**TEXTE À LIRE**
★ ★ ★ ★

15/01/2020 wsws.org  8 min #167483

Iran : près de 170 morts dans le crash d'un avion de la compagnie Ukraine International Airlines

L'Iran admet avoir abattu par inadvertance un avion de la compagnie aérienne Ukraine International Airlines, tuant 176 personnes

Par Jordan Shilton et Keith Jones
15 janvier 2020

Le Corps des Gardiens de la révolution islamique (IRGC) d'Iran a admis dans un communiqué télévisé samedi matin qu'il avait abattu par inadvertance un avion d'Ukraine International Airlines peu après son décollage de l'aéroport international de Téhéran mercredi dernier, tuant les 176 personnes à bord.

L'avion a été abattu par un missile de l'IRGC quelques heures à peine après que les forces iraniennes aient effectué des frappes de missiles soigneusement calibrées pour ne faire aucune victime sur deux bases abritant des troupes américaines en Irak. Ces frappes étaient des représailles pour l'assassinat criminel du général Qassem Suleimani par Washington le 3 janvier. Le commandant de l'IRGC et neuf autres personnes ont été tués par un drone américain alors qu'ils quittaient l'aéroport international de Bagdad.

En expliquant comment les forces iraniennes avaient abattu un avion de passagers, le chef de la division aérospatiale de l'IRGC, le général Amir Ali Hajizadeh, a déclaré qu'elles étaient au «plus haut niveau d'alerte» mercredi matin en prévision d'une contre-attaque américaine. Un officier a pris la «mauvaise décision» de tirer sur l'avion après l'avoir pris pour un missile, a dit Hajizadeh, ajoutant: «Nous étions préparés à un conflit total.»

Une déclaration distincte du quartier général des forces armées iraniennes a affirmé que le vol 752 d'Ukraine International Airlines s'était approché «d'un centre militaire sensible du Corps des Gardiens de la révolution islamique à une altitude et dans des conditions de vol qui ressemblaient à des cibles hostiles». La déclaration se poursuit ainsi: «Dans ces circonstances, l'avion a été touché involontairement, ce qui a malheureusement entraîné la mort de nombreux ressortissants iraniens et étrangers».

La grande majorité des personnes tuées étaient soit des citoyens iraniens, soit des personnes nées en Iran, dont 57 Iraniens-Canadiens et plusieurs dizaines d'autres Iraniens qui étudiaient au Canada.

La catastrophe s'est produite dans le contexte des craintes d'une attaque américaine imminente contre l'Iran. Le président américain Donald Trump, qui a personnellement ordonné l'assassinat illégal de Suleimani, avait averti l'Iran que 52 cibles, dont des sites culturels, seraient attaquées si Téhéran ripostait. Samedi, le New York Times a rapporté que Trump et les hauts commandants militaires américains avaient convenu de détruire un navire de commandement et de contrôle iranien dans le golfe Persique si l'Iran lançait des «attaques de vengeance» pour la mort de Suleimani.

★ ★ ★ ★

**DONNÉES**
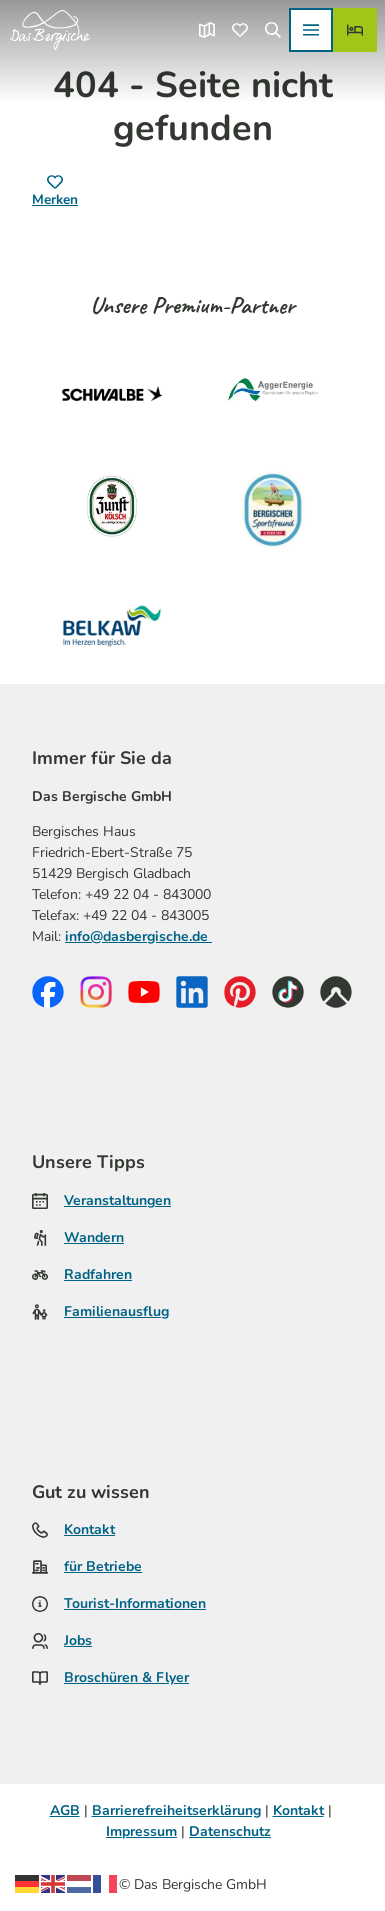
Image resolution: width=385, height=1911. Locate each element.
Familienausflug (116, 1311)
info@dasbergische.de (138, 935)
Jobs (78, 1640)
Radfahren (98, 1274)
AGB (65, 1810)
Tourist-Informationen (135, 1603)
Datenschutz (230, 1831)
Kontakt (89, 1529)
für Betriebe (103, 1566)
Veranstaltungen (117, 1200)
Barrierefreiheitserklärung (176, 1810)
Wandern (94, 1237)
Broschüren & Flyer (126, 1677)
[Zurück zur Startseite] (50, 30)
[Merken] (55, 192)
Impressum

★ ★ ★ ★

**CONSIGNE**
Recopiez mot pour mot, s'il vous plaît, tout le passage de l'article sur l'avion abattu en Iran, depuis « La grande majorité » jusqu'à « étudiaient au Canada. ».

**BONNE RÉPONSE**
La grande majorité des personnes tuées étaient soit des citoyens iraniens, soit des personnes nées en Iran, dont 57 Iraniens-Canadiens et plusieurs dizaines d'autres Iraniens qui étudiaient au Canada.